-- KUTIPAN TEKS --

Karena argumentasinya, Lenin dituduh menjadi “Trotskis”. Tetapi secara lambat-laun dia berhasil meyakinkan para kader Bolshevik. Begitu Trotsky sendiri balik ke Petrograd, dia segera diundang untuk bergabung dalam partai Bolsehvik. Dan kedua tokoh terkenal itu bersekutu erat dalam sebuah revolusi yang betul-betul menempuh jalan sosialis.
Argumentasi Lenin itu dirumuskan secara ringkas dalam “Tesis-tesis April” yang menjadi sebuah dokumen historis dalam sejarah revolusi. Tulisan pendek ini merupakan pembetulan yang penting terhadap argumentasi lama yang dimuat dalam “Dua Taktik”. Walau Lenin masih memakai istilah “tahap pertama” dan “tahap kedua”, implikasinya jauh berbeda:
Sifat utama situasi Rusia saat ini adalah bahwa negara ini sedang beralih dari tahapan pertama revolusi — yang, disebabkan oleh kurangnya kesadaran-kelas dan organisasi kaum proletariat, telah menempatkan kekuasaan di tangan kaum borjuis — menuju tahapannya yang kedua, yang harus menempatkan kekuasaan di tangan kaum proletariat dan golongan-golongan termiskin kaum tani.
Revolusi memang sedang melalui dua tahapan, tetapi peralihannya ke tahapan sosialis sudah mulai dalam kurun waktu beberapa bulan. Tahap demokratis tidak lagi dianggap berkaitan dengan tahap panjang kapitalis yang tak terhindari. Sebaliknya, tahap demokratis ini hanya terpisah dari tahap sosialis karena “kurangnya kesadaran-kelas dan organisasi kaum proletariat” – yang sebagian besar tentunya disebabkan oleh kesalahan kaum revolusioner dengan strategi “dua taktik” mereka. Inilah yang memungkinkan para liberal borjuis untuk mengambil alih kekuasaan. Seandainya Partai Bolshevik memiliki strategi yang lebih tepat, akibat buruk itu bisa dihindari.
Lenin menegaskan pendapatnya ini dengan amat jelas. Dalam sebuah diskusi dia bertanya kepada para Bolshevik: “Kenapa kalian tidak merebut kekuasaan [pada bulan Februari]?” Ketika mereka menjawab dengan rumusan tradisional mengenai “”tahap pertama … tahap demokratis”, Lenin membalas dengan ketus: “Ini omong kosong. Sebabnya karena proletariat masih kurang sadar dan kurang terorganisir. Itu harus kita akui. Kekuataan materiil sudah berada di tangan proletariaat saat itu, tetapi borjuasilah yang sudah sadar dan siap. Itu kenyataan yang mengerikan. Fakta ini harus kita akui secara tulus, dan kita mesti menjelaskan kepada rakyat dengan terus-terang bahwa kita tidak merebut kekusaan karena tak terorganisir dan tak sadar.”
Yang harus diperjuangkan “bukanlah sebuah republik parlementer — untuk kembali dari soviet-soviet (dewan-dewan buruh) ke sebuah republik parlementer akan merupakan sebuah langkah mundur yang buruk — melainkan sebuah republik Soviet…” dan ini memang menjadi semboyan utama Partai Bolshevik menjelang Oktober.

-- PETUNJUK TUGAS --
[1] Jawab pertanyaan berikut berdasarkan kutipan teks.
(a) Lenin dituduh menjadi apa karena argumentasinya?
(b) Dalam dokumen apa argumentasi Lenin dirumuskan secara ringkas?
(c) Apa yang menjadi semboyan utama Partai Bolshevik menjelang Oktober?
[2] Sebutkan semua nama bulan yang muncul dalam kutipan teks, sesuai urutan kemunculannya.
[3] Tampilkan bagian kutipan teks yang dimulai dari "Revolusi memang sedang" dan berlanjut sampai "itu bisa dihindari.", tanpa mengubah apa pun.

-- ENTRI YANG DISEDIAKAN --
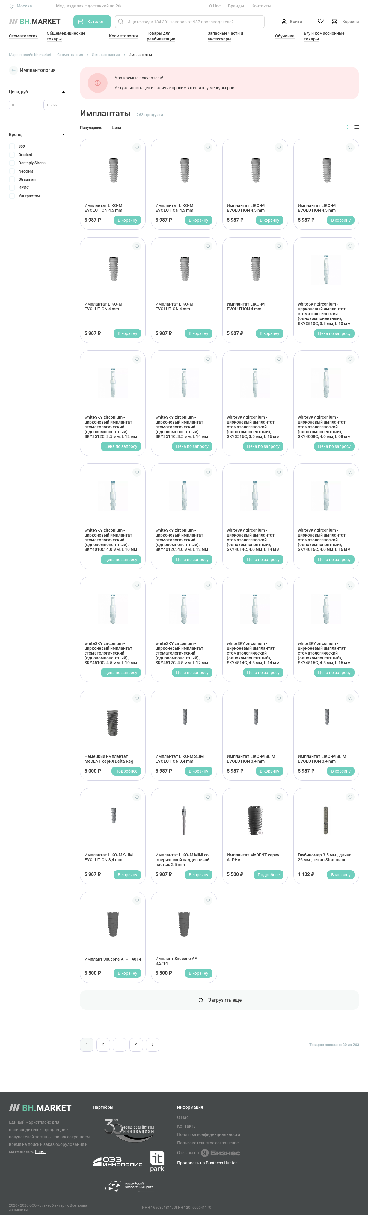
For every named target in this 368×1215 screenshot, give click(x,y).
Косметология (123, 36)
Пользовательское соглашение (208, 1142)
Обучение (285, 36)
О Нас (215, 6)
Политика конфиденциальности (208, 1134)
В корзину (127, 220)
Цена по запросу (334, 333)
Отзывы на (208, 1153)
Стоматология (23, 36)
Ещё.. (40, 1151)
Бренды (236, 6)
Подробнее (126, 771)
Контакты (261, 6)
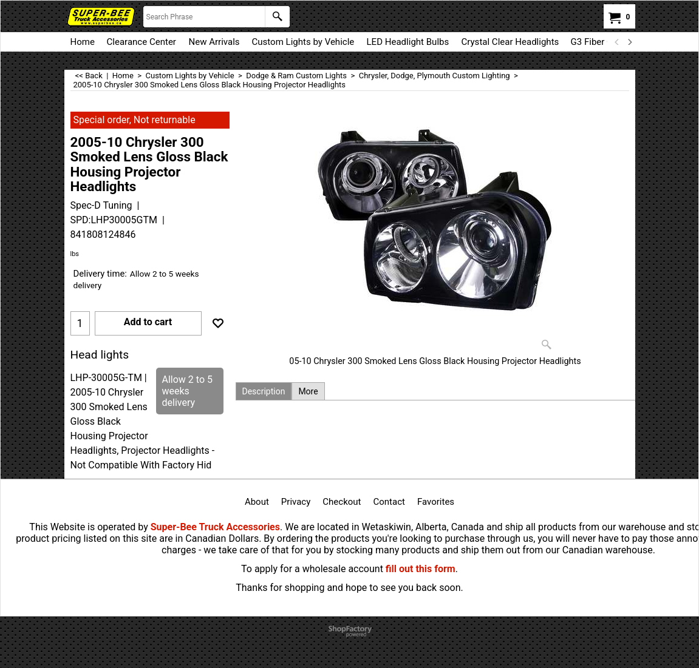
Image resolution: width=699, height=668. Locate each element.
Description (263, 391)
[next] (629, 41)
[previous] (617, 41)
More (308, 391)
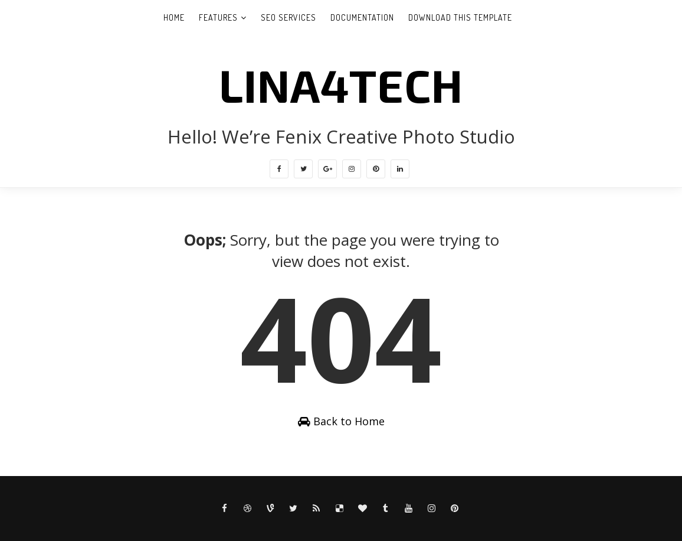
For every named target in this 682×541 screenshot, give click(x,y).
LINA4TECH (341, 84)
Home (174, 17)
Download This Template (460, 17)
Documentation (362, 17)
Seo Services (288, 17)
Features (218, 17)
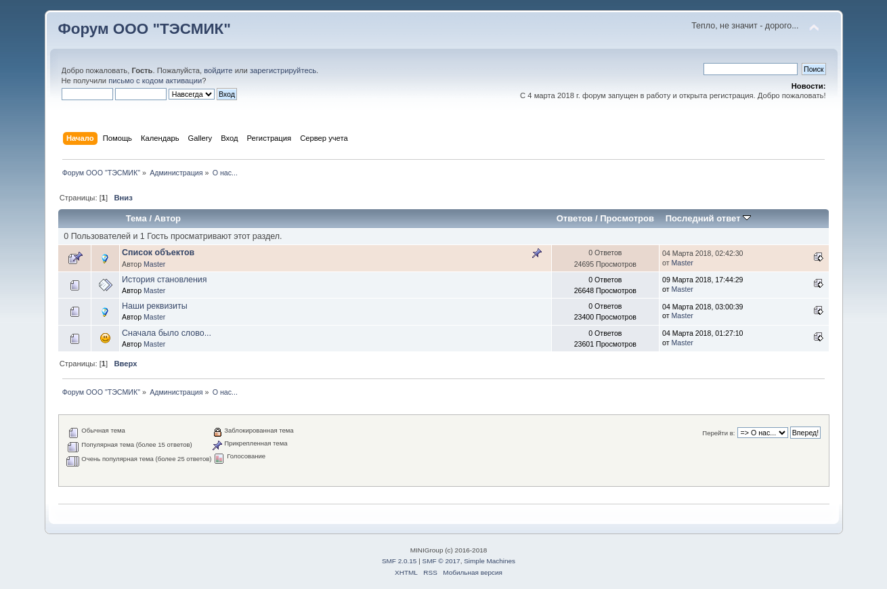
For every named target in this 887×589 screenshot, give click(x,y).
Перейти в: (718, 433)
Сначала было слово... (166, 333)
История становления (164, 279)
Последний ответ (708, 218)
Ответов (575, 218)
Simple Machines (489, 561)
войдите (218, 70)
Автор (167, 218)
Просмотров (627, 218)
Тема (136, 218)
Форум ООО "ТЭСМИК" (144, 28)
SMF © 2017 (441, 561)
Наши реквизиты (155, 306)
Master (154, 264)
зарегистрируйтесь (283, 70)
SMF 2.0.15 (399, 561)
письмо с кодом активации (155, 81)
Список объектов (158, 252)
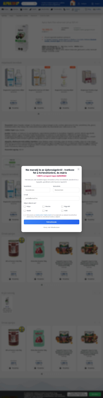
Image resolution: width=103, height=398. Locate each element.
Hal (46, 211)
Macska (47, 206)
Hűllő (65, 211)
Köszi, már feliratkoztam (51, 227)
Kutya (28, 206)
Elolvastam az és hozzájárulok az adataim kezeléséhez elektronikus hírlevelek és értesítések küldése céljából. (52, 216)
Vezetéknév (27, 186)
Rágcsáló (67, 206)
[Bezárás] (78, 169)
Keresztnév (56, 186)
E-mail (26, 194)
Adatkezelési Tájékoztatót (43, 215)
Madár (29, 211)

-- JAWABAN TUGAS --
[1]
(a) "Trotskis".
(b) "Tesis-tesis April".
(c) Sebuah republik Soviet, bukan republik parlementer.

[2] April, Februari, Oktober

[3]
Revolusi memang sedang melalui dua tahapan, tetapi peralihannya ke tahapan sosialis sudah mulai dalam kurun waktu beberapa bulan. Tahap demokratis tidak lagi dianggap berkaitan dengan tahap panjang kapitalis yang tak terhindari. Sebaliknya, tahap demokratis ini hanya terpisah dari tahap sosialis karena “kurangnya kesadaran-kelas dan organisasi kaum proletariat” – yang sebagian besar tentunya disebabkan oleh kesalahan kaum revolusioner dengan strategi “dua taktik” mereka. Inilah yang memungkinkan para liberal borjuis untuk mengambil alih kekuasaan. Seandainya Partai Bolshevik memiliki strategi yang lebih tepat, akibat buruk itu bisa dihindari.